VULNERABILITÀ DEL SISTEMA INFRASTRUTTURALE IDRICO
La siccità degli anni 2023 e 2024 che ha colpito il Sud Italia e sta interessando ancora duramente la Sicilia, pone in risalto le vulnerabilità del sistema infrastrutturale idrico. Per uscire dalle logiche emergenziali e rendere il settore più resiliente agli effetti dei cambiamenti climatici in corso, è necessario superare alcune criticità dal punto di vista della governance e delle infrastrutture. Sono ancora troppe le gestioni in capo agli enti locali nelle regioni del Sud Italia che, con una bassissima capacità di investimento (appena 11 euro per abitante nel 2022, contro una media nazionale di 70 euro), non consentono una rapida attuazione degli interventi necessari.
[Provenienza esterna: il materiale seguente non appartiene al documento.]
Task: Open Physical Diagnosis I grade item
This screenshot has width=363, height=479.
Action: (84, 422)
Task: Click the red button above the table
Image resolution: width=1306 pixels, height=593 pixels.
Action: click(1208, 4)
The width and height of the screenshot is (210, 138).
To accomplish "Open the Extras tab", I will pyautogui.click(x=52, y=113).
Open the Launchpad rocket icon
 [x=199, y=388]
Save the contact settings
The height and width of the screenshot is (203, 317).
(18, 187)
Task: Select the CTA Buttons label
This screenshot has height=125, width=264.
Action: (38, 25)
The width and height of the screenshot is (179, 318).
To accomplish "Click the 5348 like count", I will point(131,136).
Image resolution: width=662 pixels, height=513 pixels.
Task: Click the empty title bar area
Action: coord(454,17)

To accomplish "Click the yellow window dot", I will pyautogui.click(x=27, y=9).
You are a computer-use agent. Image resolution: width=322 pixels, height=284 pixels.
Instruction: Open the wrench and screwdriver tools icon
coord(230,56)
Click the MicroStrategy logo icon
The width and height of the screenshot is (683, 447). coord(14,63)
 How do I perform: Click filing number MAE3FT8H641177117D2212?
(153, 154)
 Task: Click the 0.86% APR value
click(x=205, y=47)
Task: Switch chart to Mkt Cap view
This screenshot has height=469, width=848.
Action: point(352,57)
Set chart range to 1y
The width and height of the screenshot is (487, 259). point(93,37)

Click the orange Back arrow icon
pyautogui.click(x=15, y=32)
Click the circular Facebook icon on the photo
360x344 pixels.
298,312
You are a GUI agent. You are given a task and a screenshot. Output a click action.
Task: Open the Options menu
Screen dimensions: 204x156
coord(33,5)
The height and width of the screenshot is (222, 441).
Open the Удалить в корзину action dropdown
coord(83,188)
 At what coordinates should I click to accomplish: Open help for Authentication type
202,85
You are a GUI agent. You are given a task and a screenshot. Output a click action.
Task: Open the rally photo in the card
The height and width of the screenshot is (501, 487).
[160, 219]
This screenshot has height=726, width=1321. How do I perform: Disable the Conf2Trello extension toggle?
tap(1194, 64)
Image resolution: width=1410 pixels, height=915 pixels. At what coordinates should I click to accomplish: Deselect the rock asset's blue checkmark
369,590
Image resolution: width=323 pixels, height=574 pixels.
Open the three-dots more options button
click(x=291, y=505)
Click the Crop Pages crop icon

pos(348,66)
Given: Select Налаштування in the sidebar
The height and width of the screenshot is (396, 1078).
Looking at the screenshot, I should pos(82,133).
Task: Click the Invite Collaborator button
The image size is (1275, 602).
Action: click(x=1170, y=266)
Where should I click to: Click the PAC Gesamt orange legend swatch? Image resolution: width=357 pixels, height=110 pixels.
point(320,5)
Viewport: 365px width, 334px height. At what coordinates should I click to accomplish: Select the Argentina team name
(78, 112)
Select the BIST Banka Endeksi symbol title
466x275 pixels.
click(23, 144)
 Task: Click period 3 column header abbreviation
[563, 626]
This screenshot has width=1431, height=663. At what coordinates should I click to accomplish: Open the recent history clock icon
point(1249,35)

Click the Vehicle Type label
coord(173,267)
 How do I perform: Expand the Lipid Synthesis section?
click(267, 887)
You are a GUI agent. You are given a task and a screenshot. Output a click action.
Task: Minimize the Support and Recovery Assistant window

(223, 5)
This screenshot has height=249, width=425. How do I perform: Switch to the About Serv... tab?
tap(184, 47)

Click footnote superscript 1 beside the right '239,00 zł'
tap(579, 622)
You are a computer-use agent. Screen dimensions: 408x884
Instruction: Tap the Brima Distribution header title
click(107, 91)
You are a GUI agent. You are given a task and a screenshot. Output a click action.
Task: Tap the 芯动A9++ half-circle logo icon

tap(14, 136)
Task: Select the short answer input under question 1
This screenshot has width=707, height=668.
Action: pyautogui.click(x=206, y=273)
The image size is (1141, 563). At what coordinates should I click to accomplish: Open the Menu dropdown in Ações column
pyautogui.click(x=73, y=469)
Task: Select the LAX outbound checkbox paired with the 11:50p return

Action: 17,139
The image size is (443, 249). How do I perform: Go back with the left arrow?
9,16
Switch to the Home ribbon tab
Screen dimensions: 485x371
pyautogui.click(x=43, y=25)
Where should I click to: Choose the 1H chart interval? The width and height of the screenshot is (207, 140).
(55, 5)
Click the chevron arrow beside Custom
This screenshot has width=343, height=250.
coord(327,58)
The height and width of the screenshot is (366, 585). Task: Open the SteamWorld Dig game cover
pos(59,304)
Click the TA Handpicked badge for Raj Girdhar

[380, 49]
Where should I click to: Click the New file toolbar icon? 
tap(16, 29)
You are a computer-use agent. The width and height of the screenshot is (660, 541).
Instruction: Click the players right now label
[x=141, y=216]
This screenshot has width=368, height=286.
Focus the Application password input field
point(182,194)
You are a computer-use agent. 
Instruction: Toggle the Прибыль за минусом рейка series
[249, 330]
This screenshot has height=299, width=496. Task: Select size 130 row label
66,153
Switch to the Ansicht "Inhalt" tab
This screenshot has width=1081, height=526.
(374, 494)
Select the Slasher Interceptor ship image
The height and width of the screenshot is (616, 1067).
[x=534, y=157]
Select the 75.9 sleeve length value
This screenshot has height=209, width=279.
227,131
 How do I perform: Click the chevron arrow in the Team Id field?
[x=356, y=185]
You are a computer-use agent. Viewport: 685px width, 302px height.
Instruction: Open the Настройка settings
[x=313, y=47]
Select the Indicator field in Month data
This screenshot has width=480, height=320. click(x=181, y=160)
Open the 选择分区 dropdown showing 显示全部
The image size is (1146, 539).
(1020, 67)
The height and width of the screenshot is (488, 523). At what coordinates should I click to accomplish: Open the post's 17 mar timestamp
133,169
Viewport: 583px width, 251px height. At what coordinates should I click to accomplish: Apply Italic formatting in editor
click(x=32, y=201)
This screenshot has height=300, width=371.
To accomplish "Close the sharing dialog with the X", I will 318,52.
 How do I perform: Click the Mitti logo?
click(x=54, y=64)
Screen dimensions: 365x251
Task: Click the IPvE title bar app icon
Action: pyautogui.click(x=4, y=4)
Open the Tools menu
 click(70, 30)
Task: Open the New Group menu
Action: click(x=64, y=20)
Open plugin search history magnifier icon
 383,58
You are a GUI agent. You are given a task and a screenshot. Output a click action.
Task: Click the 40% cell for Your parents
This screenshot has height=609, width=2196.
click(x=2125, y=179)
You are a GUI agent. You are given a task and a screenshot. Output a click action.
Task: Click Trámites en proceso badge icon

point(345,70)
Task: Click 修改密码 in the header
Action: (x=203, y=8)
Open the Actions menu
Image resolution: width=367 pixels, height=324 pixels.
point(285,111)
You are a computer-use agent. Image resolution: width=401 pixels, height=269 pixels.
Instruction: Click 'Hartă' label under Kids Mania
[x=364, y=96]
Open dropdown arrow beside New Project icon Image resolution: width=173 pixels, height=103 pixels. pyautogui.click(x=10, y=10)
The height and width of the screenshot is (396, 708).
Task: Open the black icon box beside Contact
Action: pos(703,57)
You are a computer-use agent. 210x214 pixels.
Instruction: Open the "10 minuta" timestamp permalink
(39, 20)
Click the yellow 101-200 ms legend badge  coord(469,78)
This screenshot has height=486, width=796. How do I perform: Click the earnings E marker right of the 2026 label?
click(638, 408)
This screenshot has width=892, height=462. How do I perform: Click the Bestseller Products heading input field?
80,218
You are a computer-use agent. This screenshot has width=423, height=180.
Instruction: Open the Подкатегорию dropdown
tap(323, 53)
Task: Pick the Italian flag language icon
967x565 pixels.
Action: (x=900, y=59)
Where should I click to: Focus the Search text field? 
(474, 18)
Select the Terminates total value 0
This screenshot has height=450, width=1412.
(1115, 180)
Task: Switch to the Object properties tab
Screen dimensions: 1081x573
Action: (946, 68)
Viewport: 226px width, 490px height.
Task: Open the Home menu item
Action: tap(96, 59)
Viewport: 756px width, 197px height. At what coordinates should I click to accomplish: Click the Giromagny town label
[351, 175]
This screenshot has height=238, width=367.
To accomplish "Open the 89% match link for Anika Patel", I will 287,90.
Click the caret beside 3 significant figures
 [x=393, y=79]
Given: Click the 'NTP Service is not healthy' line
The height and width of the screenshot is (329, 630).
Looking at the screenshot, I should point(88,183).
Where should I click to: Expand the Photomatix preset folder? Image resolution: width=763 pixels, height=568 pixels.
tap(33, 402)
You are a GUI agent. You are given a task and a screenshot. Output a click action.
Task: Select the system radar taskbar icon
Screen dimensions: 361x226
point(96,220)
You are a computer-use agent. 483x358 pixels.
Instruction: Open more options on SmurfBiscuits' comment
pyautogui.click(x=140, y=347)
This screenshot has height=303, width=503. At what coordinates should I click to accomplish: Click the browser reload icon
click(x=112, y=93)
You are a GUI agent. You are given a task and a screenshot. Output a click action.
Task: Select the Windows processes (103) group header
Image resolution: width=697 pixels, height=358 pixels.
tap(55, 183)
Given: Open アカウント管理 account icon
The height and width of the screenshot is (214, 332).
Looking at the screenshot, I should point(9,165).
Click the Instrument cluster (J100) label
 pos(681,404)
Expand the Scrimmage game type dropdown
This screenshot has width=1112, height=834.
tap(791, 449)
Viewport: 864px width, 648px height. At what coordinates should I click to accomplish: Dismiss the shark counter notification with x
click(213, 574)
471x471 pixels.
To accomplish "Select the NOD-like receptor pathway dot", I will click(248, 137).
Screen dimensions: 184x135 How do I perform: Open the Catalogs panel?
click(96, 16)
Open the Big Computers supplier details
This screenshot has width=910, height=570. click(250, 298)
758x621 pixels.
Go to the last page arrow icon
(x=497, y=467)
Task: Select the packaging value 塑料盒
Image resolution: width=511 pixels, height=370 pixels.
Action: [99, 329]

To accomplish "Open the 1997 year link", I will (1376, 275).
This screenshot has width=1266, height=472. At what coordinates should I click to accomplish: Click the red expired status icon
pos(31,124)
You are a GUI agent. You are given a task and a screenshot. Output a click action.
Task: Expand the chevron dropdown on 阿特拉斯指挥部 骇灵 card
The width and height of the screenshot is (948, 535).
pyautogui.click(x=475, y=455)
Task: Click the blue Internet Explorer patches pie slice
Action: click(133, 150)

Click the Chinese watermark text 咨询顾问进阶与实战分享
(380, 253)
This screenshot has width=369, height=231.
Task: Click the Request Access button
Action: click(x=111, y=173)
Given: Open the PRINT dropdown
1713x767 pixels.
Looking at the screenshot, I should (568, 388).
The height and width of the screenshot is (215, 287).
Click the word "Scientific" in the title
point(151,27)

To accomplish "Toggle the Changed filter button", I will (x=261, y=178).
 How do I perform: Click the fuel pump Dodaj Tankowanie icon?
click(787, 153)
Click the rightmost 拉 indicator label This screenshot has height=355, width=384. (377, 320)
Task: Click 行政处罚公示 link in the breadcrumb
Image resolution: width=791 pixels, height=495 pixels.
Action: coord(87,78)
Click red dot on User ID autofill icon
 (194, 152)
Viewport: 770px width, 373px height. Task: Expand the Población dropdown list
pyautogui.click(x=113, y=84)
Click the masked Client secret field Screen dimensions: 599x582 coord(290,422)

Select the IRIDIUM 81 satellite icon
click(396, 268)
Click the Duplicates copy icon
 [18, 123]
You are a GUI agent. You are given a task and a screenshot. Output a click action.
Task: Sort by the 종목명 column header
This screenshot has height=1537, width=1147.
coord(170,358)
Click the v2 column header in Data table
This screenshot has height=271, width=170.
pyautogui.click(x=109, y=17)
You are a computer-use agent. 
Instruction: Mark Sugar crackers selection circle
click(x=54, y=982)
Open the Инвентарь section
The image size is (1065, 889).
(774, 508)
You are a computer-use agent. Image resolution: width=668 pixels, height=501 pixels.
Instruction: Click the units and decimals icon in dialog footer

Bisogna dunque incentivare la crescita orizzontale e verticale dei gestori, per migliorare la capacità gestionale anche attraverso il controllo degli enti di governo d’ambito. Con il fine di garantire una maggiore disponibilità idrica, bisogna ridurre drasticamente le perdite di rete, manutenere gli invasi e puntare sulla differenziazione degli approvvigionamenti, incoraggiando anche la realizzazione di impianti di dissalazione e puntando sul riutilizzo delle acque reflue depurate.